Grief is a powerful emotion, as you likely know. No matter where one falls politically, there is likely grief associated with this day - Yom Ha’atzma’ut, commonly translated of Day of Independence (for the State of Israel), or as I might translate it, Day of Self-Determination, Day of Pressing One’s Eyes Shut, Day of Shows of Strength, Day of Boniness.
Grief might be associated with this day because of what preceded the State of Israel’s declaration of independence: antisemitism, attempted genocide, displacement, theft, rejection, isolation, and more. Grief might be associated with this day because of what came next: Nakba, destruction, theft, attempted genocide, displacement, isolation, rejection, and more.
At the event last night on Building Solidarity Beyond the Headlines at Cherry St. Village, where I spent only a moment, I picked up a flier about a Nakba Day community gathering,rally and march starting at Cal Anderson Park on Saturday, May 13 at noon. The last line on the flier is “channel your grief into action.” I honor the grief the organizers of this event feel, have felt, and perhaps see no end to feeling. And today I recommit to honoring my role in solidarity in healing grief.
While today is the Jewish calendar commemoration of Yom Ha'atzma'ut, tomorrow’s Jewish calendar date, which in 1948 aligned with May 15 and is commemorated in Palestinian communities on that date, is the 75 commemoration of an-Nakba - the Catastrophe.

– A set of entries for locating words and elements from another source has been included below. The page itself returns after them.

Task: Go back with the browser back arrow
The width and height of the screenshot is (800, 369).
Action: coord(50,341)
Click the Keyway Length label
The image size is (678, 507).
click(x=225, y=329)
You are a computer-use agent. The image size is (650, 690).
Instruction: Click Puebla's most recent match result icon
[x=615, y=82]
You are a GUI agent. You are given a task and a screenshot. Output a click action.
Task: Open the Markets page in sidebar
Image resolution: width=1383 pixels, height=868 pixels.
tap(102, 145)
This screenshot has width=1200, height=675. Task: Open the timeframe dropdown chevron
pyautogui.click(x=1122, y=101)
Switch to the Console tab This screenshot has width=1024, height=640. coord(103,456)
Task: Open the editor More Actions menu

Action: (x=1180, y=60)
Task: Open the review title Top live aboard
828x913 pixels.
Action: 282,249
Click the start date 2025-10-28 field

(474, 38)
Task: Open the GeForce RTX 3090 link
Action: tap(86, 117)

Can we hold both this week? Can we acknowledge that today 75 years ago was a turning point for Jewish Zionist leaders who were actualizing what was promised them from international powers, from Jewish tradition, and from their own determination to liberate themselves from European Christian antisemitism? And can we acknowledge that tomorrow 75 years ago was a turning point in the lives of hundreds of thousands of Palestinians who were forced off their land, murdered, and forced into exile? And for the project of Palestine as a whole? I do not quote wikipedia often, but here is what it says about Nakba¹:
The foundational events of the Nakba took place during and shortly after the 1948 Palestine war, including 78% of Mandatory Palestine being declared as Israel, the exodus of 700,000 Palestinians, the related depopulation and destruction of over 500 Palestinian villages and subsequent geographical erasure, the denial of the Palestinian right of return, the creation of permanent Palestinian refugees and the "shattering of Palestinian society".
In the middle of this week of Tiferet, can we rely on this midah.characteristic of balance to keep us upright? To keep us seeing beauty? To keep us connected both to Jacob/Israel whom this midah is connected and to Ishmael and Hagar who find a life in a city (Pa’ran) which shares a root with it? Can we remain loving (chesed) and strong (gevurah) as we face these truths and others? So much so that we too can be moved from grief to action? May it be so. May it be so for all of us.
¹References used in this wikipedia paragraph include:
- Masalha, Nur (9 August 2012). The Palestine Nakba: Decolonising History, Narrating the Subaltern, Reclaiming Memory. Zed Books Ltd. ISBN 978-1-84813-973-2. Archived from the original on 14 January 2023. Retrieved 2 April 2021.
- Dajani, Omar (2005). "Surviving Opportunities". In Tamara Wittes Cofman (ed.). How Israelis and Palestinians Negotiate: A Cross-cultural Analysis of the Oslo Peace Process. US Institute of Peace Press. ISBN 978-1-929223-64-0. Archived from the original on 14 January 2023. Retrieved 2 April 2021.
- Sa'di, Ahmad H.; Abu-Lughod, Lila (2007). Nakba: Palestine, 1948, and the Claims of Memory. Columbia University Press. ISBN 978-0-231-13579-5.
- Khalidi, Rashid I. (1992). "Observations on the Right of Return". Journal of Palestine Studies. 21 (2): 29–40. doi:10.2307/2537217. JSTOR 2537217.